**EXERCISE INSTRUCTIONS:**
All lines from the one with "Femi Ajanaku (39, 2019)" through the end of the records below are to be given again exactly, and nothing else.

**EXCERPTED RECORDS:**
•••••
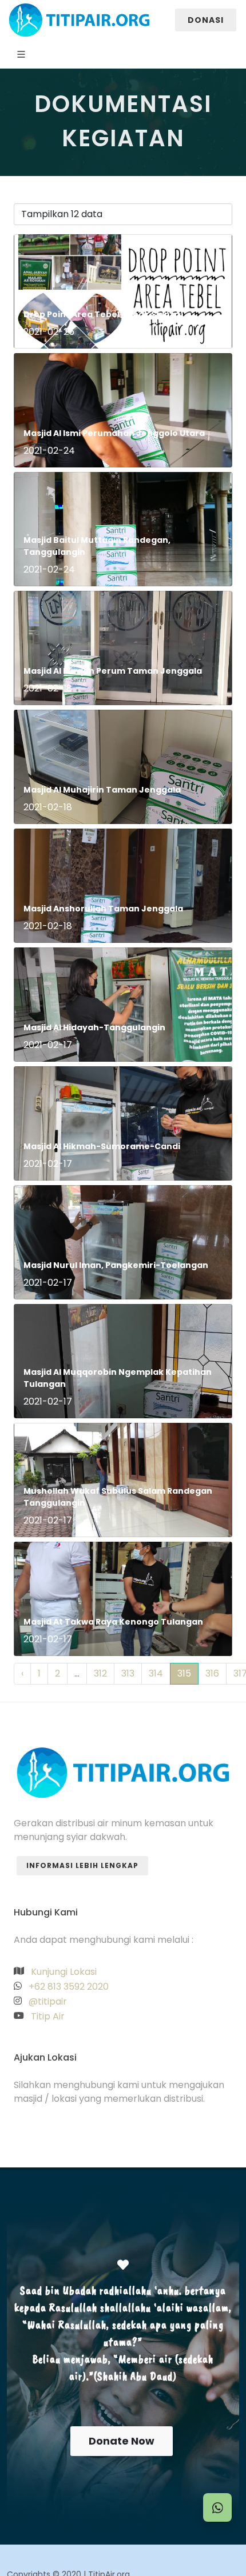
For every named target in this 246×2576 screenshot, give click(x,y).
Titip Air (47, 2016)
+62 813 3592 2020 (67, 1986)
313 (127, 1673)
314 (156, 1673)
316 (212, 1673)
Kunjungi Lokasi (63, 1971)
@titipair (46, 2001)
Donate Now (121, 2441)
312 (100, 1673)
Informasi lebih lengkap (82, 1865)
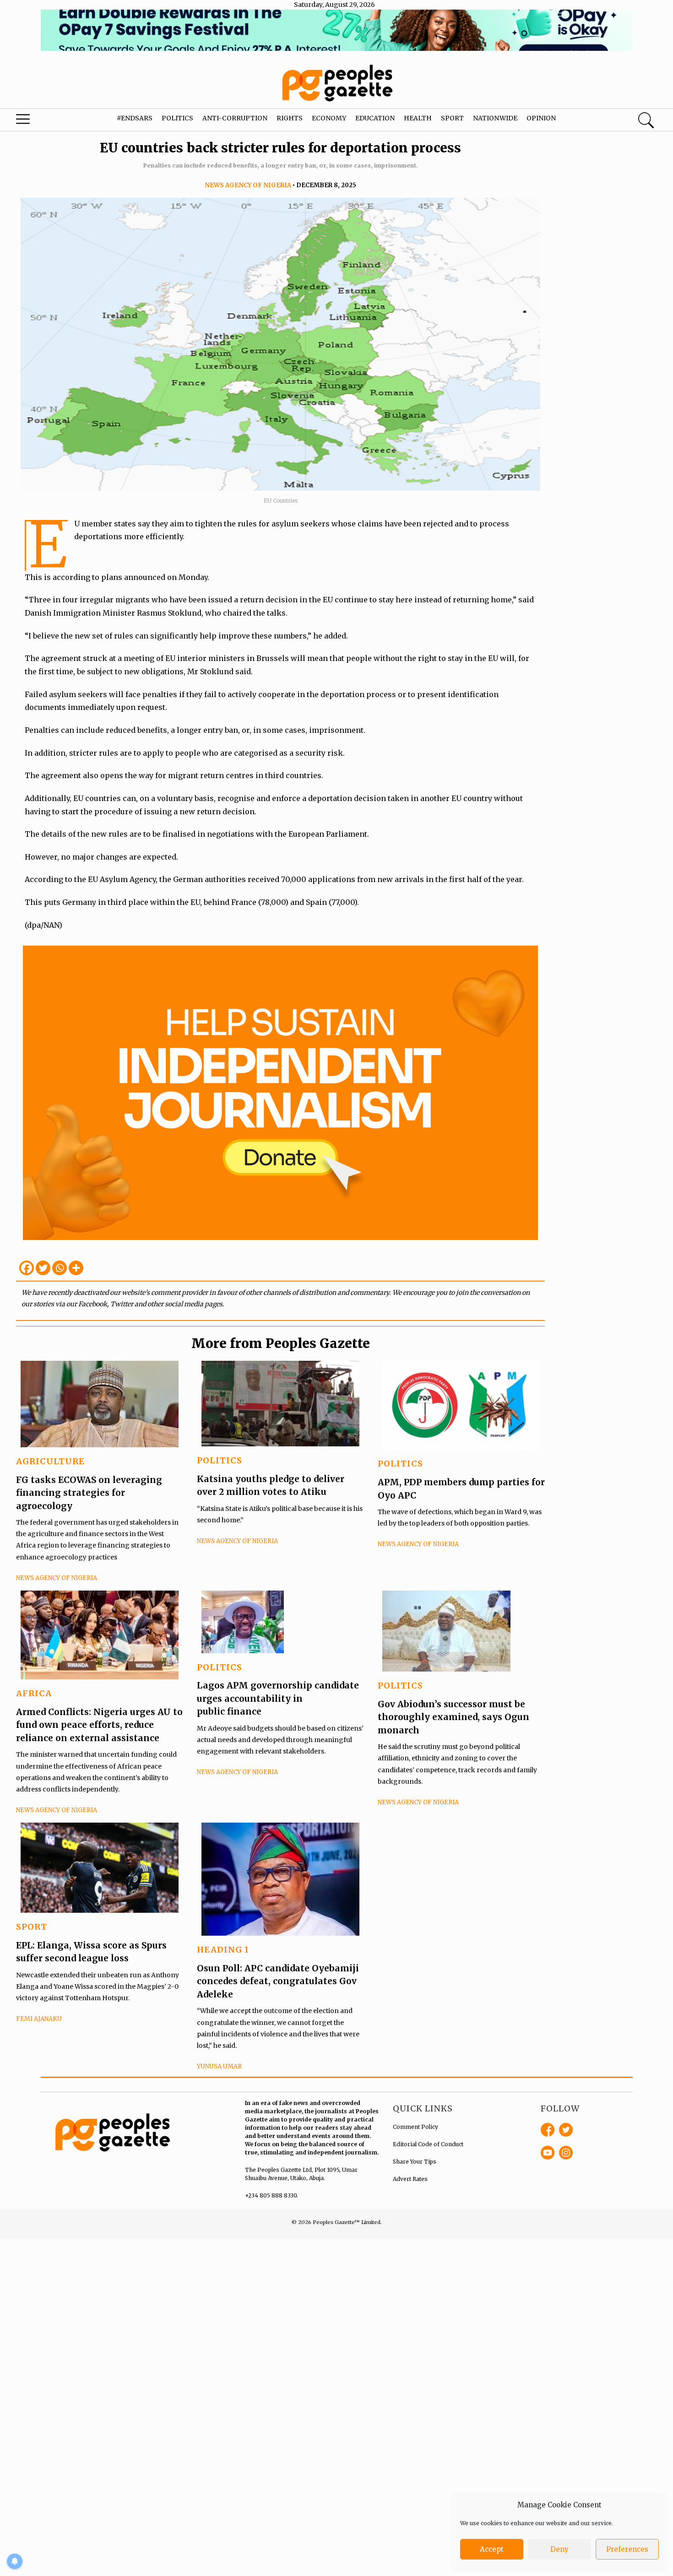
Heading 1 (223, 1949)
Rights (290, 118)
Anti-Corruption (234, 118)
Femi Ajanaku (39, 2019)
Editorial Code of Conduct (428, 2144)
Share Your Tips (414, 2161)
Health (418, 118)
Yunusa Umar (219, 2066)
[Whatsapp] (59, 1268)
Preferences (627, 2549)
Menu (36, 121)
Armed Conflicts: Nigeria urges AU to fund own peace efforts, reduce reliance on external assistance (99, 1724)
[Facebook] (26, 1268)
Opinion (541, 118)
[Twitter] (43, 1268)
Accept (492, 2549)
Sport (452, 118)
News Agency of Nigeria (248, 185)
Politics (177, 118)
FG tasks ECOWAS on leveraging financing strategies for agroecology (89, 1492)
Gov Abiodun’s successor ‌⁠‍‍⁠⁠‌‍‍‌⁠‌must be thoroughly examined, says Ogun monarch (453, 1717)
•••••
**EXERCISE RESPONSE:**
Femi Ajanaku (39, 2019)
Editorial Code of Conduct (428, 2144)
Share Your Tips (414, 2161)
Health (418, 118)
Yunusa Umar (219, 2066)
[Whatsapp] (59, 1268)
Preferences (627, 2549)
Menu (36, 121)
Armed Conflicts: Nigeria urges AU to fund own peace efforts, reduce reliance on external assistance (99, 1724)
[Facebook] (26, 1268)
Opinion (541, 118)
[Twitter] (43, 1268)
Accept (492, 2549)
Sport (452, 118)
News Agency of Nigeria (248, 185)
Politics (177, 118)
FG tasks ECOWAS on leveraging financing strategies for agroecology (89, 1492)
Gov Abiodun’s successor ‌⁠‍‍⁠⁠‌‍‍‌⁠‌must be thoroughly examined, says Ogun monarch (453, 1717)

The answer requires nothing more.